**AIM OF THE EXERCISE:** Every line in the records below between the one holding "Open the UTM" and the one holding "The width and height of the screenshot is (1400, 842).", inclusive, is to be set down exactly; all other lines are to be left out.

══ SOURCE MATERIAL ══

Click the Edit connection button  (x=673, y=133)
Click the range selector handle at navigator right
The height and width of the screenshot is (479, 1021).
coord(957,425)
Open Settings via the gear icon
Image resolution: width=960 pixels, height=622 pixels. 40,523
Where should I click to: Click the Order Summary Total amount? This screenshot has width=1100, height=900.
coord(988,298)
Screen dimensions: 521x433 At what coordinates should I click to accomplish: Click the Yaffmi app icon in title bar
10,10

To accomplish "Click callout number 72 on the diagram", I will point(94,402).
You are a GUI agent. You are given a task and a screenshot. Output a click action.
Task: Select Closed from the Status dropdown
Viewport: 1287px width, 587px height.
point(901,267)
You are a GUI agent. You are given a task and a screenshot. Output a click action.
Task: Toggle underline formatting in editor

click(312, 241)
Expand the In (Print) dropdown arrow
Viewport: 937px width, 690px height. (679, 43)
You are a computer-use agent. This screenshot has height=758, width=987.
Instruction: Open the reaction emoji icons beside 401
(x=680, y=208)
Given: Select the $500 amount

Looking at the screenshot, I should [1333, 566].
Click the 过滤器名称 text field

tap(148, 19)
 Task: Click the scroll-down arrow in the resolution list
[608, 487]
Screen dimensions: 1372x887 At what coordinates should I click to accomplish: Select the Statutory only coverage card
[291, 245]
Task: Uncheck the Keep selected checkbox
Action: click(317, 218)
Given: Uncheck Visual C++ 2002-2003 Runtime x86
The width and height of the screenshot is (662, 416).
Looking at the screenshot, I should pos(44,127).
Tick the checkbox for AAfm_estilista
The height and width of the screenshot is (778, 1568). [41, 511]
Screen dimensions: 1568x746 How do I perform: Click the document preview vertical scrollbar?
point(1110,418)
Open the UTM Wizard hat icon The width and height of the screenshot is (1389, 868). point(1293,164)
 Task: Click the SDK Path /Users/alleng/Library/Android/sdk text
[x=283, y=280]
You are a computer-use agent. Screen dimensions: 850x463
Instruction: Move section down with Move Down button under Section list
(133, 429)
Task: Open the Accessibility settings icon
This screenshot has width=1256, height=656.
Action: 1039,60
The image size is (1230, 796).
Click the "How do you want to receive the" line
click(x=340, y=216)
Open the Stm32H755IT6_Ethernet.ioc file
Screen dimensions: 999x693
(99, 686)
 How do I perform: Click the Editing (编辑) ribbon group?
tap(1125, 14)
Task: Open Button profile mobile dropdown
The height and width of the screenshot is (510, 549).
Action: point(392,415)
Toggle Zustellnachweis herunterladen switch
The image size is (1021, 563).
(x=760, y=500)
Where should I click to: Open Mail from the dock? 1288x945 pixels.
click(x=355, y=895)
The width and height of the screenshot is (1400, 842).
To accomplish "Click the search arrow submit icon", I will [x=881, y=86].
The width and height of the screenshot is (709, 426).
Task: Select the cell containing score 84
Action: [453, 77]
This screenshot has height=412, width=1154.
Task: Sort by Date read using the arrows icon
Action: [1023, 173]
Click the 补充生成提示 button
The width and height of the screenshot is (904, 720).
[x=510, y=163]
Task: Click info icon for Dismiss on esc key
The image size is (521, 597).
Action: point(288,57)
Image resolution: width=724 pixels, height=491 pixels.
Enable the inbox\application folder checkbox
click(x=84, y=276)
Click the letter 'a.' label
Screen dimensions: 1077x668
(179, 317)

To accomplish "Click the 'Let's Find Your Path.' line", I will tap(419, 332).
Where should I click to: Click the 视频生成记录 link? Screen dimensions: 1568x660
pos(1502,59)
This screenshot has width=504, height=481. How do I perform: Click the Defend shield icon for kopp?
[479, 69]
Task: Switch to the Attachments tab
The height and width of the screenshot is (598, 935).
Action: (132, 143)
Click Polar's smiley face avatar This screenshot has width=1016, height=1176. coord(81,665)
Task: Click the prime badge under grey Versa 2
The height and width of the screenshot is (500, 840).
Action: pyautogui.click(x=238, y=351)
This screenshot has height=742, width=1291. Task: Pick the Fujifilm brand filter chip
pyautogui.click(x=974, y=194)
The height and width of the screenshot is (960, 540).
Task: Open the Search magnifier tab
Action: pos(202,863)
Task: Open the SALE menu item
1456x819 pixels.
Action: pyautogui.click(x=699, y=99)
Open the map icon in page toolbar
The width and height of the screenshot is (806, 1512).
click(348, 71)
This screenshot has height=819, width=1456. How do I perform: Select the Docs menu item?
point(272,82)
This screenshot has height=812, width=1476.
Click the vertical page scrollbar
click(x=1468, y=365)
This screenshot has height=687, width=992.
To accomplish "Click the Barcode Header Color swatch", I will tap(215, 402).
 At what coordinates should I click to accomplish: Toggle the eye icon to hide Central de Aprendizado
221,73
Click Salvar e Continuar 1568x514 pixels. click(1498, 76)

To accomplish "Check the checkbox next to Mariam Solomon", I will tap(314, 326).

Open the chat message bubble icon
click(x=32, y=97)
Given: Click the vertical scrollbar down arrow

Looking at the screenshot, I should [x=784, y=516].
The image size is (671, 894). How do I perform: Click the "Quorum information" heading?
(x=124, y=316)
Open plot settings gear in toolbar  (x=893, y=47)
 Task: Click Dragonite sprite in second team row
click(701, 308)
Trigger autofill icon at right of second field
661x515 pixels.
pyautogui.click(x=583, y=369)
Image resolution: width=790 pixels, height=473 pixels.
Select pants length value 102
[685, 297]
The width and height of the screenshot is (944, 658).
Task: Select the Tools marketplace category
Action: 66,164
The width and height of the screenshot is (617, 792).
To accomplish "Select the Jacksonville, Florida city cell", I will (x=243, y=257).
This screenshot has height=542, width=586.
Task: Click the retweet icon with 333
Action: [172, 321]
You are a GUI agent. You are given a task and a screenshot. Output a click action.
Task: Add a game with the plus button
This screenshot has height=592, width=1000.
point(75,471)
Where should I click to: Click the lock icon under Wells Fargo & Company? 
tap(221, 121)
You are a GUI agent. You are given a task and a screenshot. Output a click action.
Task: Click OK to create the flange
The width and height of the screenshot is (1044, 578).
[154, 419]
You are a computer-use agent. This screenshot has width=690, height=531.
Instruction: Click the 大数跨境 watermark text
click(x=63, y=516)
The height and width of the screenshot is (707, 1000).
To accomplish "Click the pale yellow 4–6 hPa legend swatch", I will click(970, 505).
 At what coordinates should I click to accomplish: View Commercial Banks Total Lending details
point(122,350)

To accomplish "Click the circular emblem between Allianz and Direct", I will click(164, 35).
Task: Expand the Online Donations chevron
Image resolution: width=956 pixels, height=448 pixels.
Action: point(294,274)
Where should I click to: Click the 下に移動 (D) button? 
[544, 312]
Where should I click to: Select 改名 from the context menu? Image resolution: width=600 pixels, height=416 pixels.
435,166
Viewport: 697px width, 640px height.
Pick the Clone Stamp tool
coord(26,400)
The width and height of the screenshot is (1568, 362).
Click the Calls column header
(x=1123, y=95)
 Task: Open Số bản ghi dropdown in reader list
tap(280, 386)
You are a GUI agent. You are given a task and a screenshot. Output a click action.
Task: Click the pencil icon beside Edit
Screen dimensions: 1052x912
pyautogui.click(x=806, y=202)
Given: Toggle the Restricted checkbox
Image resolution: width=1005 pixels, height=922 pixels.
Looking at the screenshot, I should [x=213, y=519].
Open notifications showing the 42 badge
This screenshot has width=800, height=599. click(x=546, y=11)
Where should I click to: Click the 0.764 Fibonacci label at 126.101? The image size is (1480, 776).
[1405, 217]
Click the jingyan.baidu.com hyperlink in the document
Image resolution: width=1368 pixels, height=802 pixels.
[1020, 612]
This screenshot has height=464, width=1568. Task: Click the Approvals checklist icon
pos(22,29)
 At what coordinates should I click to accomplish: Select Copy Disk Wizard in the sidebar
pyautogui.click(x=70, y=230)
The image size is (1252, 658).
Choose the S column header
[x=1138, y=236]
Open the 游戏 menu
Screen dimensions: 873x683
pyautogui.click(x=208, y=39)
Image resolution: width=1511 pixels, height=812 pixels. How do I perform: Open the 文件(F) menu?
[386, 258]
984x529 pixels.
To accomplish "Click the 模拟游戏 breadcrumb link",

═══

**YOUR SOLUTION:**
Open the UTM Wizard hat icon The width and height of the screenshot is (1389, 868). point(1293,164)
 Task: Click the SDK Path /Users/alleng/Library/Android/sdk text
[x=283, y=280]
You are a computer-use agent. Screen dimensions: 850x463
Instruction: Move section down with Move Down button under Section list
(133, 429)
Task: Open the Accessibility settings icon
This screenshot has width=1256, height=656.
Action: 1039,60
The image size is (1230, 796).
Click the "How do you want to receive the" line
click(x=340, y=216)
Open the Stm32H755IT6_Ethernet.ioc file
Screen dimensions: 999x693
(99, 686)
 How do I perform: Click the Editing (编辑) ribbon group?
tap(1125, 14)
Task: Open Button profile mobile dropdown
The height and width of the screenshot is (510, 549).
Action: point(392,415)
Toggle Zustellnachweis herunterladen switch
The image size is (1021, 563).
(x=760, y=500)
Where should I click to: Open Mail from the dock? 1288x945 pixels.
click(x=355, y=895)
The width and height of the screenshot is (1400, 842).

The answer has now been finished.